Pakistan’s economy is incurring substantial losses due to tax evasion in the tobacco sector, with the Federal Board of Revenue (FBR) estimating an annual shortfall of nearly Rs300 billion (US$1.1 billion). FBR Chairman Rashid Mahmood Langrial disclosed that enforcement challenges hinder efforts to curb the illicit trade.

“Due to limited manpower, only one out of every ten trucks carrying illicit cigarettes is caught,” Langrial stated, underscoring the scale of the issue. He emphasized that any cigarette without a mandatory tax stamp is deemed illegal and is subject to seizure.

In response to these challenges, the FBR is intensifying collaboration with provincial law enforcement agencies to combat the illicit tobacco trade at the retail level. This initiative aims to enhance the detection and prevention of illegal cigarette sales across the country.

The situation is further complicated by the implementation of a 200% Federal Excise Duty (FED) on all cigarette brands in the 2025–2026 fiscal budget, leading to a significant decline in sales for legal manufacturers.
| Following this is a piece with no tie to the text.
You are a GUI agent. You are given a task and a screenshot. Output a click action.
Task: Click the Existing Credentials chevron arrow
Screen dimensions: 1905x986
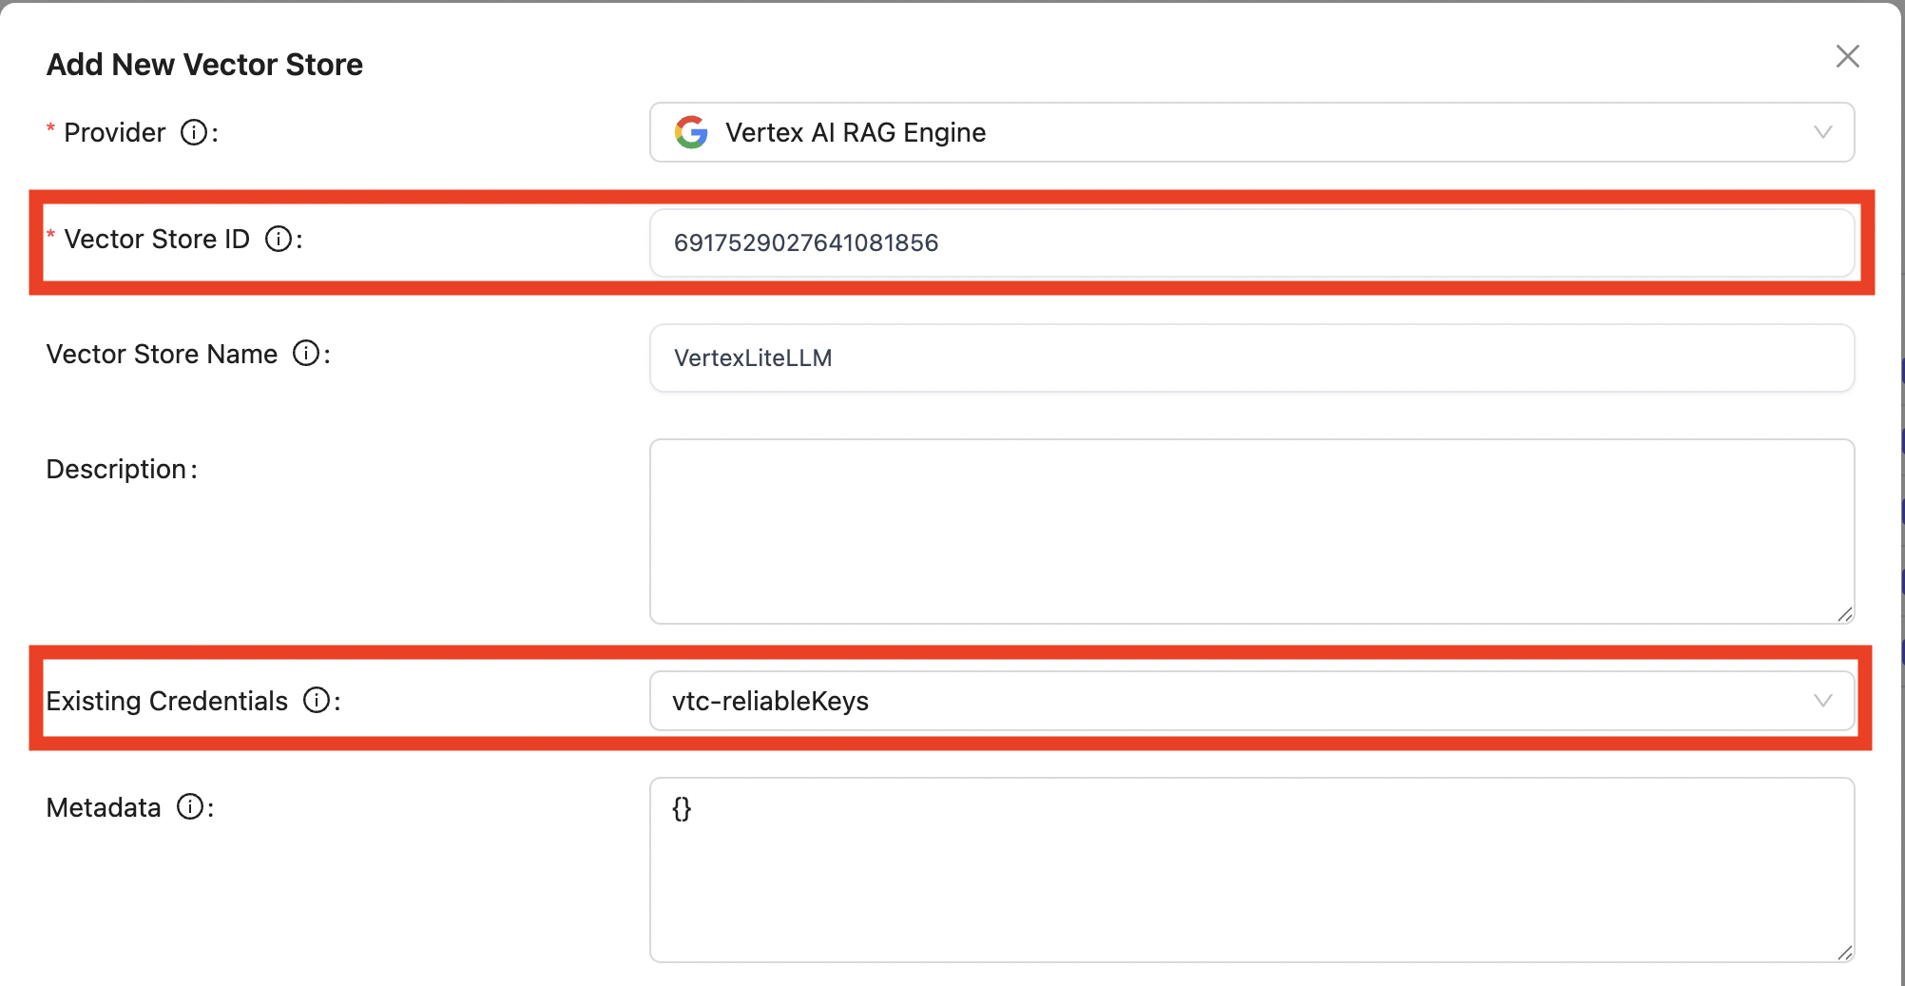(1822, 701)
Despite this measure, sources indicate that the FBR is under pressure from international health organizations, including the World Health Organization, to increase the FED even further.

A recent study published in the journal Tobacco Control revealed that nearly one-third of cigarette packs collected from major Pakistani cities lacked the required tax stamps, indicating widespread non-compliance with the country’s Tracking and Tracing System (TTS). The study highlighted that even major tobacco companies have not fully adhered to the TTS, pointing to enforcement deficiencies.